Speaker Name: Bikalpa Neupane, Ph.D.
Dr. Bikalpa Neupane is the Director of AI Companion Program at Takeda, a multinational Pharmaceuticals where he is responsible to identify, manage, integrate and test end-to-end conversational AI and NLP components within the core Enterprise Digital Unit including robotic process automation use cases. Previously, Dr. Neupane led Natural Language Understanding product groups at IBM Watson where his team worked on natural language processing models as well as HITL (human-in-the-loop) approaches and pattern induction. Prior to IBM, Dr. Neupane worked in software engineering capacities at Microsoft and Overstock. Dr. Neupane holds a PhD in Informatics from the Penn State - main campus and undergraduate degrees from Brigham Young University, Utah. He was a visiting fellow with the CHILI lab at École polytechnique fédérale de Lausanne, and an Australian Endeavor Fellowship recipient with the Connected Intelligence Center at the University of Technology, Sydney. He is a recipient of 'Technology for Social Impact fellowship' at Cornell University, 'United Nations Young Leader fellowship 2017', and 'Graduate Student Service Award - 2019', at Penn State. Dr Neupane's dissertation explored the issues of AI justice and equity among underprivileged and marginalized communities. Dr. Neupane serves as a consultant to organizations interested in developing and deploying data science and machine learning solutions at scale. He's published articles and journals in several artificial intelligence and human computer interaction outlets.

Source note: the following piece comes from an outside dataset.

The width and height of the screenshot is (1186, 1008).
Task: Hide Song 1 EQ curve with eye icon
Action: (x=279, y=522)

This talk is intended to the undergraduates, graduate students and faculty particularly interested in high level applications of HCI and AI in large scale industry systems. Dr Neupane's talk will touch on several areas of human -computer interaction and artificial intelligence, specifically:
(1) AI inequity in Hiring
Talent acquisition practices have a long tradition of explicit and implicit biases, which leads to discriminatory consequences. As AI technology is increasingly embedded in contemporary corporate environments, human and software actors interact to form algorithmic recruiting practices for completing activities such as job advertising,
resume preparation and submission, resume filtering and evaluation, candidate selection and tracking, interviewing, and hiring. However, while the software has become more intelligent and exhibits greater agency, the predictive and decision-making processes used by machine learning algorithms are often opaque – it is difficult to
explain why a particular decision was made. What is novel is that the discriminatory effects are data-driven. In addition to the traditional data sources of employment data, companies are including candidates’ performance on computer programming tasks as well as audio, video, text, social, and facial recognition data to construct
psychological profiles. When algorithms use these profiles as a proxy for measuring organizational fit and predicting the ability of an individual to perform the job, people from significantly different cultural and socio-economic backgrounds may be systemically disadvantaged. This talk provides overview of experience of job seekers as examples to demonstrate how AI systems may perpetuate or inhibit bias and discrimination if algorithmic methods for detecting and classifying human beings are built without considering the broader historical and social context.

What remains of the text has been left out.